Portsmouth Island: Across The Ocracoke Inlet

  By: Jamie Tunnell Carter

Across the Ocracoke Inlet from Ocracoke Island lies the ghost town of Portsmouth Village. The remaining structures there tell a story of a port town, fishing village, historic buildings, and the people that used to live there.

In 1753, the North Carolina Assembly established Portsmouth and it quickly became the largest settlement on the Outer Banks. The Ocracoke Inlet was one of the only major trading routes and Portsmouth and Ocracoke were both active port towns.

Portsmouth thrived and by 1860 had nearly 700 permanent residents, 117 of whom were slaves. It served as a “lightering” village for ships passing through the inlet. With the inlet so shallow in some places, many larger ships could not pass through. Portsmouth villagers, with the help of slave labor, would transfer cargo to flatboats and then reload the boats on the other side. The village was a place of storage and shipping facilities for this method. This industry helped Portsmouth prosper until the Civil War when many of the islanders left. With the inlet that formed on the Hatteras side in 1846 and the shipping industry halted, Portsmouth’s fate was destined to diminish.

In 1894, a U.S. Lifesaving Service was established and lasted 43 years, employing local men and keeping life in the little village. When it was decommissioned in 1937, the population began to further dwindle.

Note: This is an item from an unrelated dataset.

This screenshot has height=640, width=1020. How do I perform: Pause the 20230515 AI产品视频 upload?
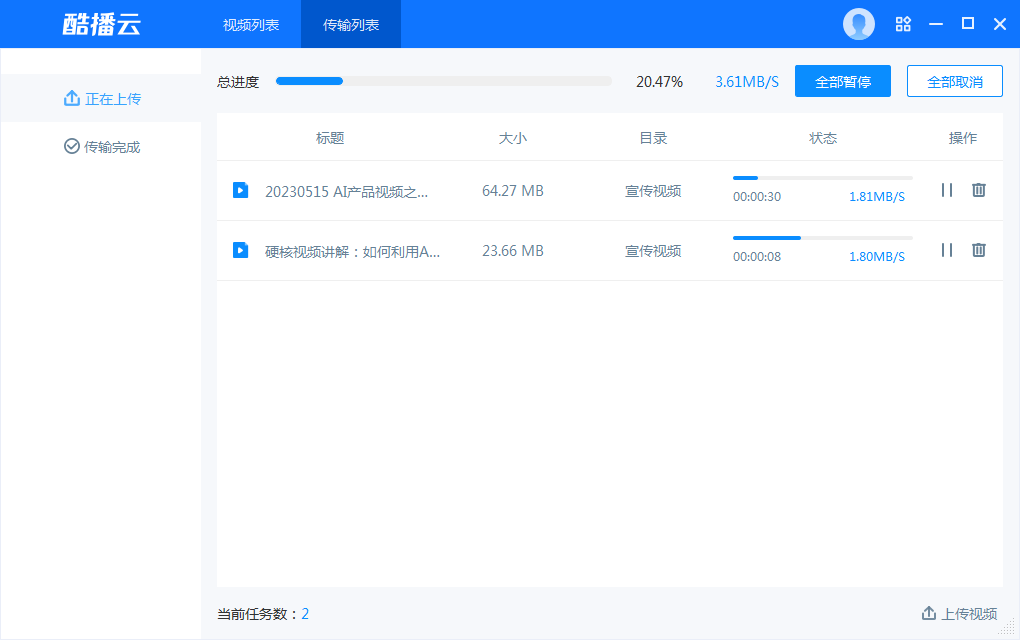[x=946, y=190]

In the early 1900s, Portsmouth was home to about 100 people. The island men worked for the Coast Guard or fished the local waters. Residents lived a simple life and were always prepared. The weather was always a threat that loomed in the distance whether it be hurricanes, nor’easters, flooding, or high winds. Residents waited for the mail boat each day for news, mail-order items, and their mail.

Ocracoke began to thrive as a vacation spot in the 1950s. Portsmouth had no electricity, no paved roads, no ferry service, no telephones, and no steady ties to the outside world. The last two residents of Portsmouth left their home behind in 1971.

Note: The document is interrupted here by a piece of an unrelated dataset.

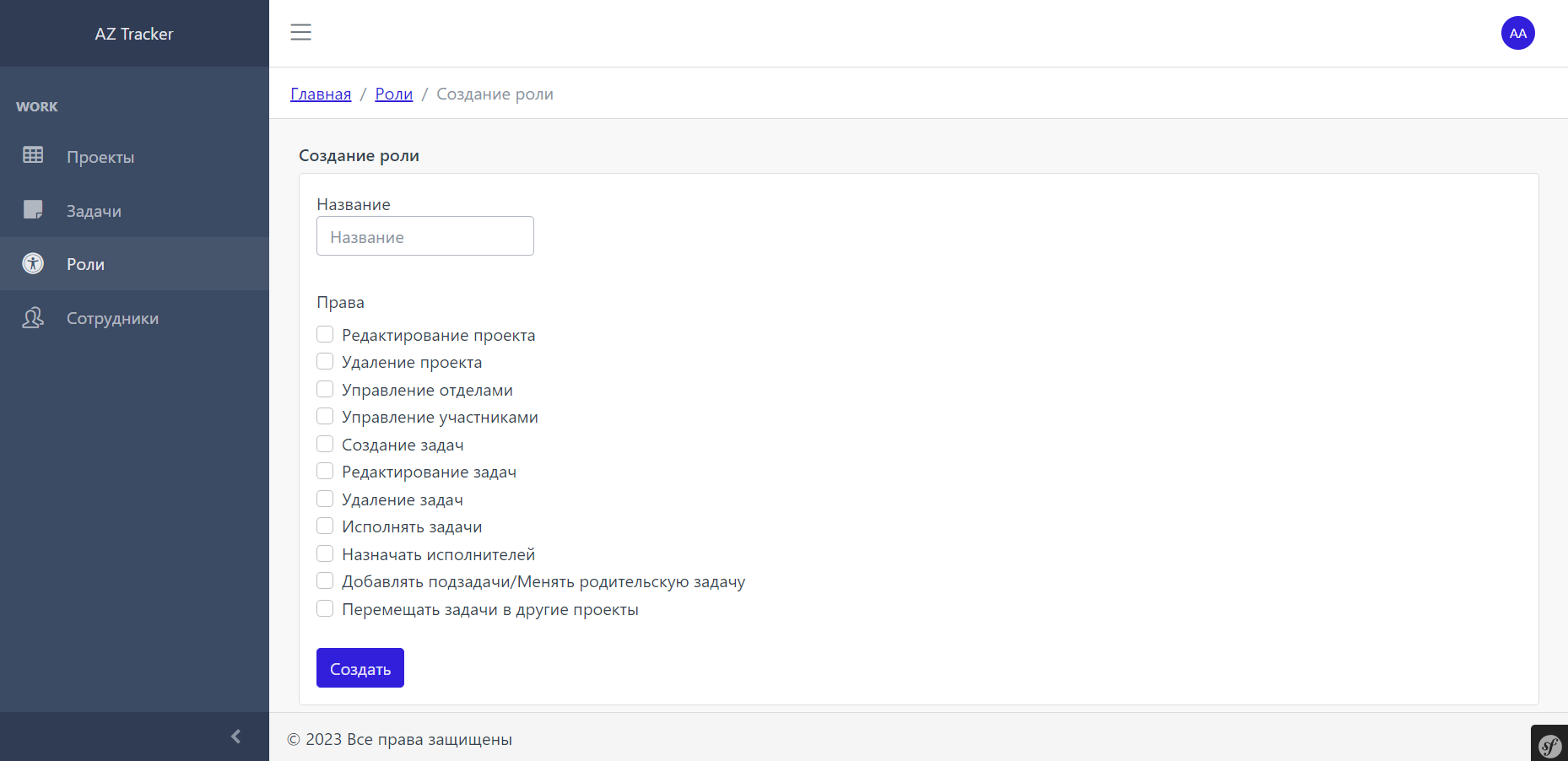Click the note icon beside Задачи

In 1975, Portsmouth was incorporated into Cape Lookout National Seashore in an effort to preserve the village and keep the spirits alive.  About 20 structures are still standing and are registered with the National Register of Historic Places. The Cape Lookout National Seashore leases several buildings to individuals for a couple of thousand dollars a year and the promise that they will maintain and improve the buildings.

Friends of Portsmouth Island was formed in 1989 and consists of about 300 members. The group has a homecoming on Portsmouth in April of even years and has ongoing projects to improve and preserve what is left, collect artifacts, and promote knowledge of the island.

Today, Portsmouth Island gets several hundred visitors a month in the summer season. There is a visitor center on the island with solar toilets. If you visit, it is suggested to bring your own water, food, adequate clothing, insect repellent, and sunscreen. The village is accessible by private boat if you can navigate the shallow waters, or by a charter service from Ocracoke. The Methodist Church, the old general store with post office, and the Life-Saving Station are open to the public. Camping is not allowed in the historic district. Pets are allowed on a six-foot leash. Step back in time and visit Portsmouth Village.